An aerial lift is a mobile work platform that raises workers and their tools above the ground to complete a task. At varying heights, these platforms offer access to what would otherwise be a difficult (or impossible) job – but with that access comes a potential danger. Unfortunately, those working within the construction industry can encounter perils that most other professions don’t have to consider, and falls are one of the hazards, among others, that an aerial platform puts users at risk of.
Tragically, falls kill 200 U.S. construction workers each year. Don’t be a statistic; instead, educate yourself with the following safety measures to minimize your risk of injury or worse. This article will cover the most important of those measures – and it is critical that workers follow them, no matter how high in the air they plan on working.
Train, Train & Train
Whatever training is required for the specific aerial lift you will be operating, make sure you get the full course – and pay close attention throughout. Employers are required to make sure lift operators are trained by someone who is qualified and who has experience with the model of work platform that he or she will be operating. If you aren’t sure if your aerial lift training has been sufficient, say something.
Full-body harnesses must be worn by anyone using an aerial lift. If for any reason you find yourself falling – because your platform was hit by another moving vehicle or due to some other hazard – a harness will keep the fall from being very far, and it may even save your life.
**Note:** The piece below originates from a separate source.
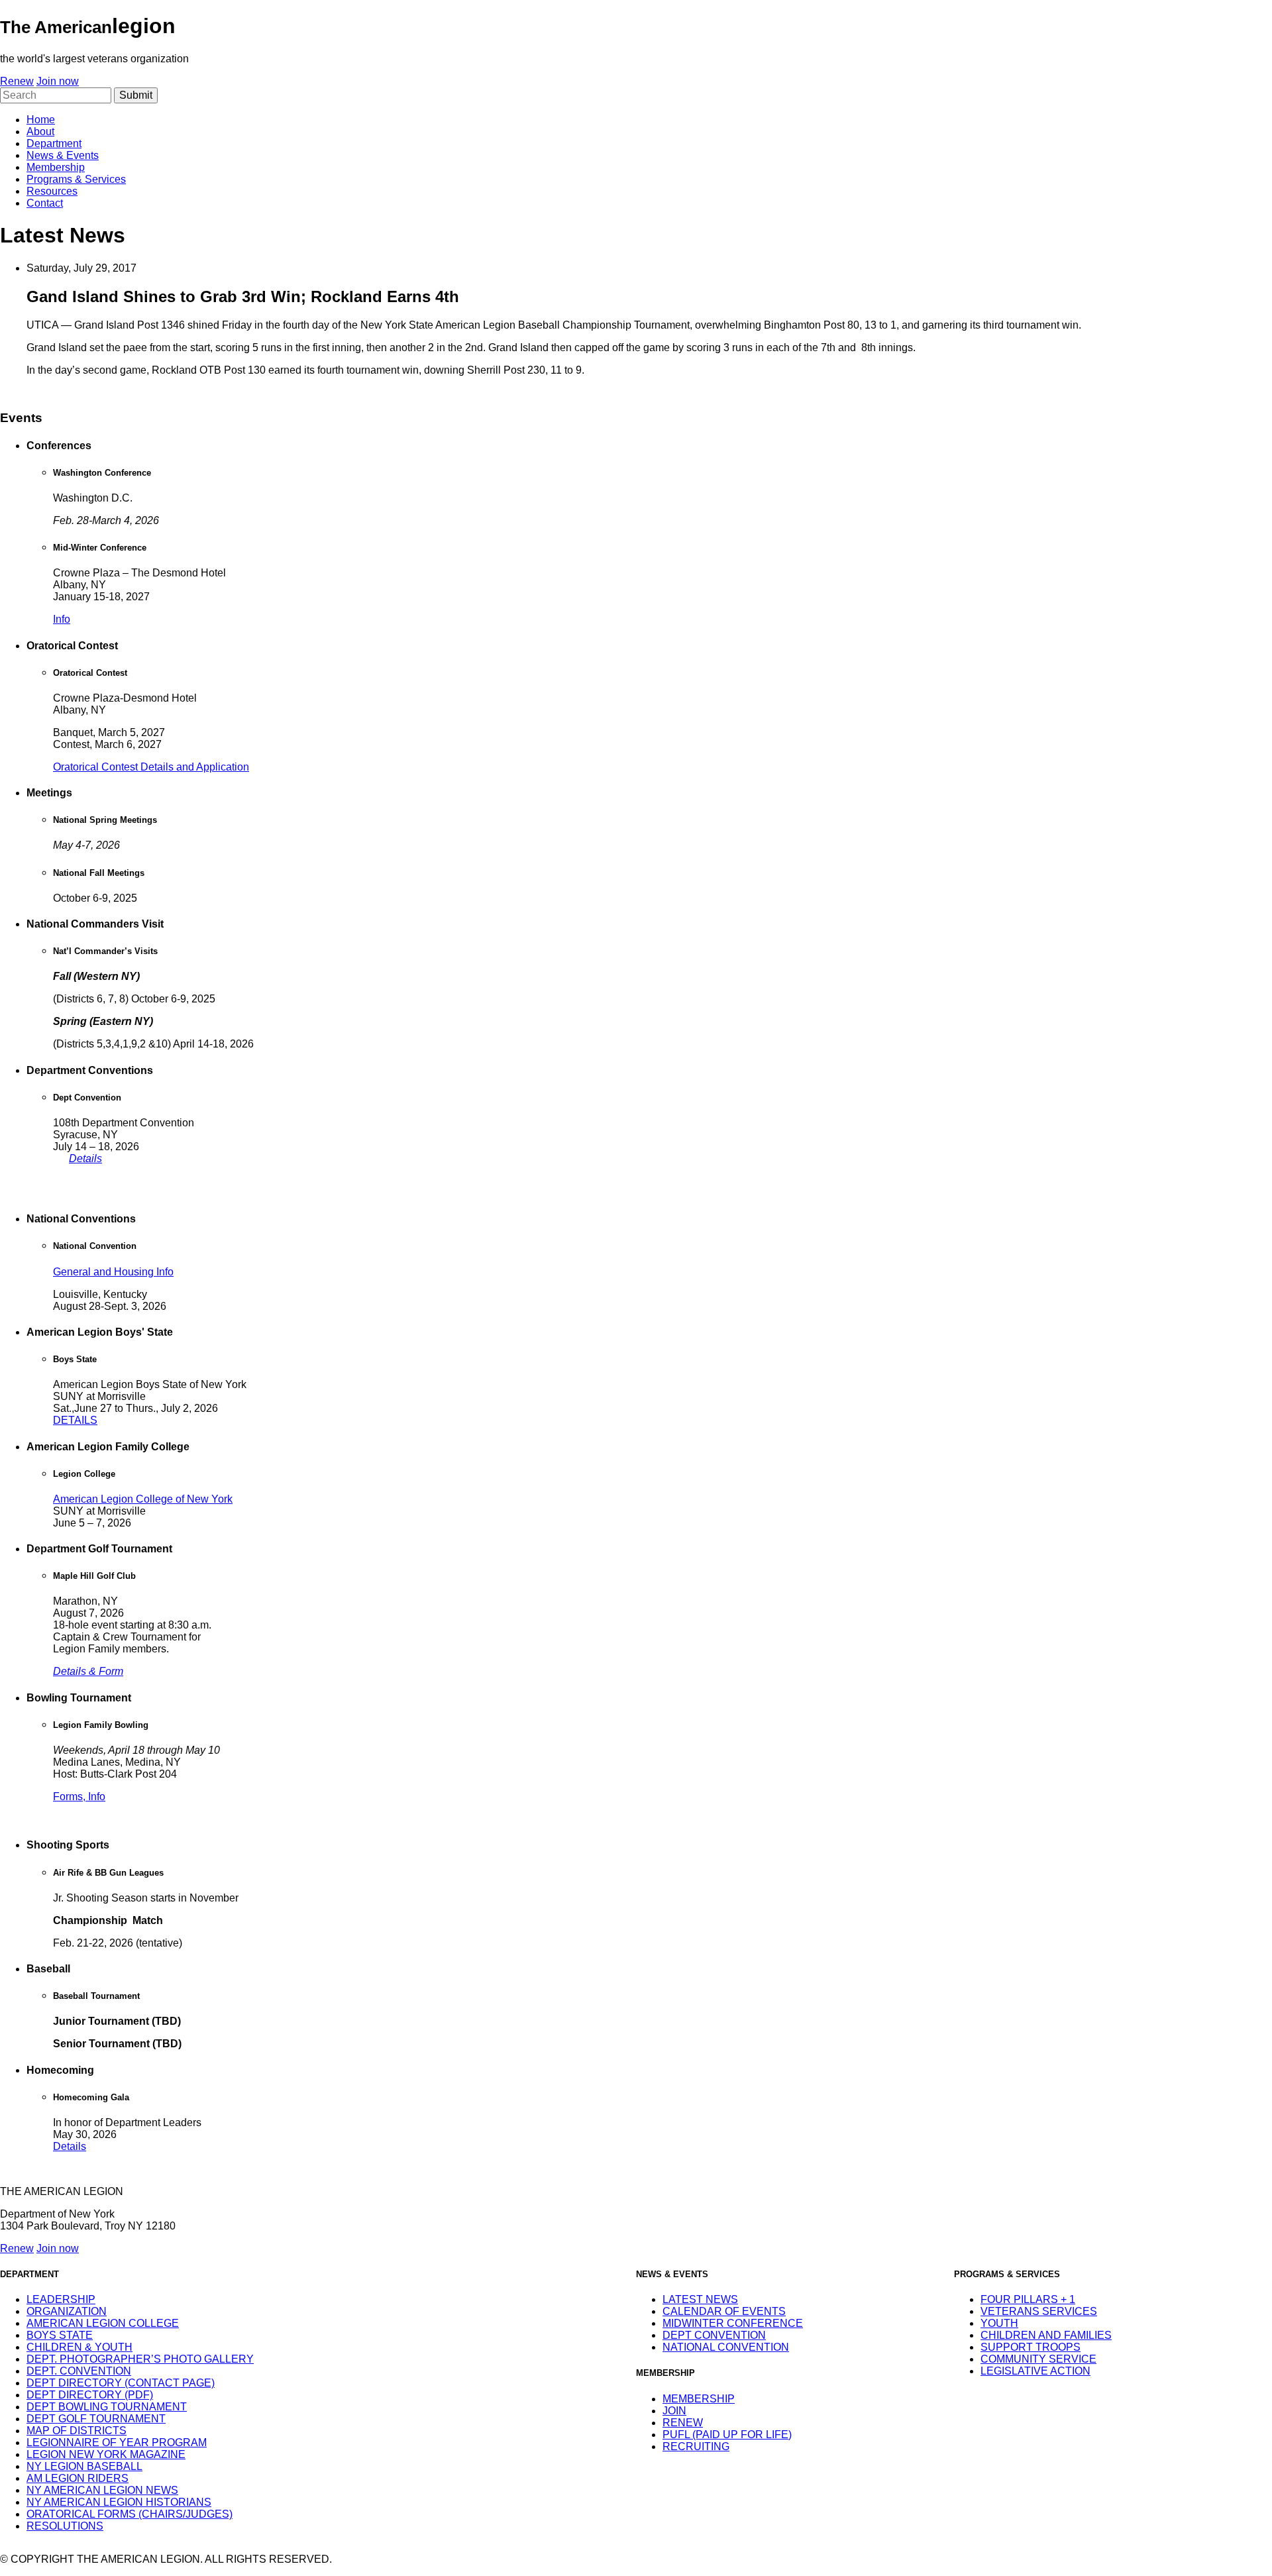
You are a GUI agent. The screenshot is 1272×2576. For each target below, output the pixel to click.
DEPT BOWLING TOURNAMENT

Your harness must be attached to a lanyard, which must be attached to an anchor specifically engineered for this purpose that is inside of the basket or on the boom.
Check High for Lines
Electrocution is one of the most dangerous hazards associated with aerial platform use; operators don’t notice that their platform is rising straight into power lines until it’s too late. This is, in fact, the most frequent cause of death among aerial lift operators. The solution is a simple yet important safety measure: Before raising your platform, be sure there are no lines where you’re headed. It may be hard to see power lines (if they’re hidden in trees, for instance), so doing a walk around the area before starting your task is always a good idea. If you do see power lines, stay at least 10 feet away from them at all times (unless you are a qualified electrical worker).
Try a Simulator
Training is essential and is largely made up of operating an actual aerial lift. The next best thing is to use a simulator. The National Institute for Occupational Safety and Health (NIOSH) has developed an Aerial Lift Hazard Recognition Simulator that mimics a realistic workplace environment with various hazards, such as potholes, that users must avoid. This free tool can be beneficial for both novice aerial lift operators to get additional practice as well as veterans to brush up on their skills. The simulator should not serve as a replacement for the training that is already required for aerial platform use, but it can be a useful supplement to it.
We’re all working to meet a deadline, and that always makes it tempting to find quick fixes to speed things up. With aerial platform use, that’s not an option – whether boom lift or forklift, safety is of the utmost importance. Avoid overloading the lift beyond its capacity. Also, do not climb out of the platform to complete your job. Never place a ladder on your lift. And lastly, avoid standing on the guardrail. Taking the extra time to complete a task correctly may mean a slight delay, or even late delivery on the final resolution. But the alternative isn’t worth saving yourself some time.
And Don’t Forget To…
- Look over your aerial lift before use. Be sure the base controls are functioning properly in case the controls on the platform stop working and you need someone on the ground to bring you down.
- Follow all of the manufacturer’s guides, from training to safety to modifications – check with it if in doubt.
- Be aware of the Safe Floor Load Capacity before you drive on the floor.
If followed, these safety measures will significantly minimize the risk of injury or death for aerial lift operators. Let’s spread the word on the safe operation of aerial lifts and make work-platform safety our top concern. You don’t know whose life it might save.